Trotz der großteils positiven Befunde wurden aber, gerade durch lokale NGOs und BeobachterInnen, auch immer wieder Mängel angeprangert: so seien einige Wahllokale bei weitem nicht ausreichend mit Material und Personal bestückt gewesen, das anwesende Personal sein sehr mangelhaft ausgebildet, mangelnde Informationen für die WählerInnen hielten viele davon ab, ihre Stimme abzugeben.
Besondere Aufregung verursachten Keita- Anhängerinnen die schon zwei Stunden nach Ende der Wahl den Sieg ihres Favoriten verkündeten und feiernd durch die Straßen größerer Städte zogen. Sofort wurden Vorwürfe laut, dies könne nur sein weil die Wahlen manipuliert worden seien, Keita selbst rief daraufhin seine Anhängerinnen zur Ruhe auf und hieß sie die offiziellen Ergebnisse abzuwarten. Fünf Tage nach den Wahlen liegen die ersten Ergebnisse vor, und Keita gewinnt tatsächlich mit ca. 48% der Stimmen deutlich vor Cissé und den anderen KandidatInnen. Da das malische Gesetz aber eine absolute Mehrheit für einen endgültigen Sieg verlangt, wird voraussichtlich am 11. August ein zweiter Durchgang durchgeführt werden, den Keita höchstwahrscheinlich mit überragendem Vorsprung gewinnen wird.
Um kurz einen Blick in die Zukunft zu werfen, sofern dies durch die Analyse eines Wahlprogrammes möglich ist, wird das Hauptaugenmerk der neuen Regierung auf Sicherheit und nationale Aussöhnung liegen, im Hintergrund schwingt die Bewahrung der nationalen Einheit und Souveränität mit. Der Rest von Keitas Programm setzt sich aus den üblichen Floskeln über den Kampf gegen die Korruption und für Wirtschaft, Jugend, Soziales, etc. zusammen, auffalend ist einzig die Betonung der Diaspora als wichtige Partnerin für die Zukunft.

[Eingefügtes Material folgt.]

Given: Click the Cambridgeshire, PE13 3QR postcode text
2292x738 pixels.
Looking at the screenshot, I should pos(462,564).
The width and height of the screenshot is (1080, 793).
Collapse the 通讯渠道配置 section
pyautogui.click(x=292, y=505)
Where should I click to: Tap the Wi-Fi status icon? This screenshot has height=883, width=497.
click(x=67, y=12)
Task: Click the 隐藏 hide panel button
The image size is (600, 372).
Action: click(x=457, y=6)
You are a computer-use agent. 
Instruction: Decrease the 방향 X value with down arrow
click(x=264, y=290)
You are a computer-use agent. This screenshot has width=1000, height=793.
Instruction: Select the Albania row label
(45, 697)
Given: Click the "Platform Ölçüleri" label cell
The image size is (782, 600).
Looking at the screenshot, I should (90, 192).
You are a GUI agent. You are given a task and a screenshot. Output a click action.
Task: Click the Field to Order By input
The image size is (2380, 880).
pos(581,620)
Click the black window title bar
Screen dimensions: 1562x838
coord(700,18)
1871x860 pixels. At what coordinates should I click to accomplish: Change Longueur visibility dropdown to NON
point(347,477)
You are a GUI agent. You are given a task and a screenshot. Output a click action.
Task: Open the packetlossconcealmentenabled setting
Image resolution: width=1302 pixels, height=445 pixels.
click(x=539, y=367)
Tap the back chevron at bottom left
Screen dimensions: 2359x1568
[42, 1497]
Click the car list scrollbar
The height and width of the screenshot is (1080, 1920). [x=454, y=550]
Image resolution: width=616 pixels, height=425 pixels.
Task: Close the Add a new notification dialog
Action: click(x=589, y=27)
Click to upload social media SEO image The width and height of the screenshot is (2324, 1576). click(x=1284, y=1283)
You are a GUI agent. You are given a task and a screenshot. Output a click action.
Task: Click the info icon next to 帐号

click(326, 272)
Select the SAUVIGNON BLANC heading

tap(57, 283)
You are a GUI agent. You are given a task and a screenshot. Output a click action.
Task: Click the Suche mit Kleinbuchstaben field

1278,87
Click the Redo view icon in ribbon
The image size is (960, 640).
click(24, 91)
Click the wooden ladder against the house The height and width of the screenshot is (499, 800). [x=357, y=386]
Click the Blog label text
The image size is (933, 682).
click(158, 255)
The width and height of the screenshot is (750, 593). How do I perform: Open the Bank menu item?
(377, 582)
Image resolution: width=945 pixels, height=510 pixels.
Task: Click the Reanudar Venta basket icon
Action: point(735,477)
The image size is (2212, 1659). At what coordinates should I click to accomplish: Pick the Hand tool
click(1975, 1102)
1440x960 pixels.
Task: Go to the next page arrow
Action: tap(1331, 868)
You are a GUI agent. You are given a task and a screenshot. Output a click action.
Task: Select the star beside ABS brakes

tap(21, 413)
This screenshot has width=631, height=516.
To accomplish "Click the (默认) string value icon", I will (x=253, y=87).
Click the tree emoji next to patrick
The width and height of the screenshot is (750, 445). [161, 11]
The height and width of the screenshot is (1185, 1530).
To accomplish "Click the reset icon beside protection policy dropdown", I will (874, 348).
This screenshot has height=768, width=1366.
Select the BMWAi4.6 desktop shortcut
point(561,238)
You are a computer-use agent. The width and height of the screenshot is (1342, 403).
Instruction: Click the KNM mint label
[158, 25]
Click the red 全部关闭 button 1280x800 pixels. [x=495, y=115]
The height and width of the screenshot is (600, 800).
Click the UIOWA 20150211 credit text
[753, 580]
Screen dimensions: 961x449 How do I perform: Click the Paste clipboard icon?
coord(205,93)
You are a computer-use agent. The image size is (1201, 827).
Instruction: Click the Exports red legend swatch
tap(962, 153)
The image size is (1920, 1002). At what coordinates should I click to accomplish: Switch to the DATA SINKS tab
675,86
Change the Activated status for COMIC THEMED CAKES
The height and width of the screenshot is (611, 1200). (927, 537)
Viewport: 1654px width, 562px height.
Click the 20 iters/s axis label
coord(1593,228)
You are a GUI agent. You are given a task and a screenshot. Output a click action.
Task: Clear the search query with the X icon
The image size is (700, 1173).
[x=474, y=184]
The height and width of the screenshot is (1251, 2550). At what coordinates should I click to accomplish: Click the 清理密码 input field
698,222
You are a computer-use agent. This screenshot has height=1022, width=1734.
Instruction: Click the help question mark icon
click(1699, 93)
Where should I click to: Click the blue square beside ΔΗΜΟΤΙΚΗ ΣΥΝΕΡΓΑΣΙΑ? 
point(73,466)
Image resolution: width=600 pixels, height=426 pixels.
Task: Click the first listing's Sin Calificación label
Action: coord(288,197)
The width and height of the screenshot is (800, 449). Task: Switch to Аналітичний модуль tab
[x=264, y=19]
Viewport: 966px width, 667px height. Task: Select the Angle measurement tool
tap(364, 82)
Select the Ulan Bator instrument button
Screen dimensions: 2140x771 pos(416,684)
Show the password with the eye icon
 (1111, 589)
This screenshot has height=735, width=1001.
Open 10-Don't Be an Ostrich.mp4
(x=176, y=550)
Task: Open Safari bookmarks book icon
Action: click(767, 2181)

Die Wahlen in Mali wurden sowohl von der internationalen Gemeinschaft als auch von der lokalen Bevölkerung sehr begrüßt und sind wohl großteils transparent und fair verlaufen. Trotzdem ist die Zukunft des Landes ungewiss: Unregelmäßigkeiten wurden immer wieder festgestellt und könnten die Legitimität des Gewinners in Frage stellen bzw. den Missmut seiner Gegner schüren. Weiters ist der Norden Malis nach wie vor nicht ganz zur Ruhe gekommen und die Vorfälle in den letzten Wochen könnten Vorboten einer größeren Welle der Gewalt in Folge der Wahlen sein. Da der Friedensvertrag nur mit Teilen der rebellierenden Gruppen des Nordens ausgehandelt wurde und die restlichen, gewaltbereiteren Gruppen sich nur vorläufig zurückgezogen haben, erhält momentan fast nur die immense Präsenz von MINUSMA- Truppen den Frieden aufrecht und an ein Danach wagt noch niemand zu denken. So stellt sich nun die Frage nach der Nachhaltigkeit und auch nach der Sinnhaftigkeit von so überstürzt organisierten Wahlen, die Antwort darauf werden wir wohl in den nächsten Wochen und Monaten erhalten.